---- Extracted entries
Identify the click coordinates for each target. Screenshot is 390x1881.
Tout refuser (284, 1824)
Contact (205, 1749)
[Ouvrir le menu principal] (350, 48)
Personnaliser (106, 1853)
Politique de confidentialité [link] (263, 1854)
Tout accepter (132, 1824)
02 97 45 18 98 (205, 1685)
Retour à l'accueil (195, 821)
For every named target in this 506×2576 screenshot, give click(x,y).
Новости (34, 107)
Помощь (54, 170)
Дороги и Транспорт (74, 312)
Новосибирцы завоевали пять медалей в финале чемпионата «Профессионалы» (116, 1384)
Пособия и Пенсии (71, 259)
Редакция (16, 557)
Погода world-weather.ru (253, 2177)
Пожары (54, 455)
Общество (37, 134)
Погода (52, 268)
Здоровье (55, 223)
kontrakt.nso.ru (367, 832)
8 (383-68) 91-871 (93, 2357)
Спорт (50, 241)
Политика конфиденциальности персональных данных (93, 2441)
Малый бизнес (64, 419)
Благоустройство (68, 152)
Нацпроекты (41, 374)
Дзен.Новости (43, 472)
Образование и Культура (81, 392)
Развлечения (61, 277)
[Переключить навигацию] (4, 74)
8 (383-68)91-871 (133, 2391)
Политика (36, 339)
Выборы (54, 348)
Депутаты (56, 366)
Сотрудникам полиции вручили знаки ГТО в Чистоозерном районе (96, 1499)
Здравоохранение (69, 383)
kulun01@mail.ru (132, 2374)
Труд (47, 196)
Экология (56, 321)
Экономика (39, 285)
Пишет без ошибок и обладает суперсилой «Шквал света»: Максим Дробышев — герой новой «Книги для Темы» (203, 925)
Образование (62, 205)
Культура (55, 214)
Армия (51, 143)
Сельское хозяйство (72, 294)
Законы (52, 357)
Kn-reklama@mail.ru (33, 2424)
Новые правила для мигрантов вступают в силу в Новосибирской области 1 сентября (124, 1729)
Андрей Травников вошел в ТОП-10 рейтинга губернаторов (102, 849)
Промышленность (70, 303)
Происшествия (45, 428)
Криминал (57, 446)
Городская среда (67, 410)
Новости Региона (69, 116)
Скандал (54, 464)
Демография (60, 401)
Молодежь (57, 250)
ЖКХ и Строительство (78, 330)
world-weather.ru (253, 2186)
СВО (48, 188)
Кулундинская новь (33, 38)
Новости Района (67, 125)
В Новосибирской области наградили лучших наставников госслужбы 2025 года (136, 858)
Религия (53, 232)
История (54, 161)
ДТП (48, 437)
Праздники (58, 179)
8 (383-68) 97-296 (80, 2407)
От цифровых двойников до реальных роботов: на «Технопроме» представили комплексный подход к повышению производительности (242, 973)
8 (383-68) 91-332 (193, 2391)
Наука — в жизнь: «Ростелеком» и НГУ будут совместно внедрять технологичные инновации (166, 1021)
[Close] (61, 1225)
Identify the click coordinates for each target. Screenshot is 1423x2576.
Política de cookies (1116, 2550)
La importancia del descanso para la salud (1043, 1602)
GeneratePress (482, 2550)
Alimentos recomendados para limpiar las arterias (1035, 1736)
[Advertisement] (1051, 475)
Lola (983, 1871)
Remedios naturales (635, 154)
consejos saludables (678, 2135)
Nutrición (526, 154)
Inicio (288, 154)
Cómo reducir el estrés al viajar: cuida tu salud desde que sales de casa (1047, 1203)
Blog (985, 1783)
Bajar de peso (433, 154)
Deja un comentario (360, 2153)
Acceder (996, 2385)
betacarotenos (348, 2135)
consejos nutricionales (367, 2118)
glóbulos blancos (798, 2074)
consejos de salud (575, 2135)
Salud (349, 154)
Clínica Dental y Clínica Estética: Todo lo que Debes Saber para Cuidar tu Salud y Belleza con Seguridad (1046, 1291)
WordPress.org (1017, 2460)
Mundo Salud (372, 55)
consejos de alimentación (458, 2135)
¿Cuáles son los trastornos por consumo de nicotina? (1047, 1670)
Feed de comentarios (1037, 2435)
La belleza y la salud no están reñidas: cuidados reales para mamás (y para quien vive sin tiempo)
--------
Goal of the exercise
Each entry above is to be duplicated exactly, with nothing left out.

Finished exercise
Identify the click coordinates for each target. Screenshot is 390x1881.
Tout refuser (284, 1824)
Contact (205, 1749)
[Ouvrir le menu principal] (350, 48)
Personnaliser (106, 1853)
Politique de confidentialité [link] (263, 1854)
Tout accepter (132, 1824)
02 97 45 18 98 (205, 1685)
Retour à l'accueil (195, 821)
For every named target in this 506×2576 screenshot, give click(x,y).
Новости (34, 107)
Помощь (54, 170)
Дороги и Транспорт (74, 312)
Новосибирцы завоевали пять медалей в финале чемпионата «Профессионалы» (116, 1384)
Пособия и Пенсии (71, 259)
Редакция (16, 557)
Погода world-weather.ru (253, 2177)
Пожары (54, 455)
Общество (37, 134)
Погода (52, 268)
Здоровье (55, 223)
kontrakt.nso.ru (367, 832)
8 (383-68) 91-871 (93, 2357)
Спорт (50, 241)
Политика конфиденциальности персональных данных (93, 2441)
Малый бизнес (64, 419)
Благоустройство (68, 152)
Нацпроекты (41, 374)
Дзен.Новости (43, 472)
Образование и Культура (81, 392)
Развлечения (61, 277)
[Переключить навигацию] (4, 74)
8 (383-68)91-871 (133, 2391)
Политика (36, 339)
Выборы (54, 348)
Депутаты (56, 366)
Сотрудникам полиции вручили знаки ГТО в Чистоозерном районе (96, 1499)
Здравоохранение (69, 383)
kulun01@mail.ru (132, 2374)
Труд (47, 196)
Экология (56, 321)
Экономика (39, 285)
Пишет без ошибок и обладает суперсилой «Шквал света»: Максим Дробышев — герой новой «Книги для Темы» (203, 925)
Образование (62, 205)
Культура (55, 214)
Армия (51, 143)
Сельское хозяйство (72, 294)
Законы (52, 357)
Kn-reklama@mail.ru (33, 2424)
Новые правила для мигрантов вступают в силу в Новосибирской области 1 сентября (124, 1729)
Андрей Травников вошел в ТОП-10 рейтинга губернаторов (102, 849)
Промышленность (70, 303)
Происшествия (45, 428)
Криминал (57, 446)
Городская среда (67, 410)
Новости Региона (69, 116)
Скандал (54, 464)
Демография (60, 401)
Молодежь (57, 250)
ЖКХ и Строительство (78, 330)
world-weather.ru (253, 2186)
СВО (48, 188)
Кулундинская новь (33, 38)
Новости Района (67, 125)
В Новосибирской области наградили лучших наставников госслужбы 2025 года (136, 858)
Религия (53, 232)
История (54, 161)
ДТП (48, 437)
Праздники (58, 179)
8 (383-68) 97-296 (80, 2407)
От цифровых двойников до реальных роботов: на «Технопроме» представили комплексный подход к повышению производительности (242, 973)
8 (383-68) 91-332 (193, 2391)
Наука — в жизнь: «Ростелеком» и НГУ будут совместно внедрять технологичные инновации (166, 1021)
[Close] (61, 1225)
Identify the click coordinates for each target. Screenshot is 1423x2576.
Política de cookies (1116, 2550)
La importancia del descanso para la salud (1043, 1602)
GeneratePress (482, 2550)
Alimentos recomendados para limpiar las arterias (1035, 1736)
[Advertisement] (1051, 475)
Lola (983, 1871)
Remedios naturales (635, 154)
consejos saludables (678, 2135)
Nutrición (526, 154)
Inicio (288, 154)
Cómo reducir el estrés al viajar: cuida tu salud desde que sales de casa (1047, 1203)
Blog (985, 1783)
Bajar de peso (433, 154)
Deja un comentario (360, 2153)
Acceder (996, 2385)
betacarotenos (348, 2135)
consejos nutricionales (367, 2118)
glóbulos blancos (798, 2074)
consejos de salud (575, 2135)
Salud (349, 154)
Clínica Dental y Clínica Estética: Todo lo que Debes Saber para Cuidar tu Salud y Belleza con Seguridad (1046, 1291)
WordPress.org (1017, 2460)
Mundo Salud (372, 55)
consejos de alimentación (458, 2135)
¿Cuáles son los trastornos por consumo de nicotina? (1047, 1670)
Feed de comentarios (1037, 2435)
La belleza y la salud no están reñidas: cuidados reales para mamás (y para quien vive sin tiempo)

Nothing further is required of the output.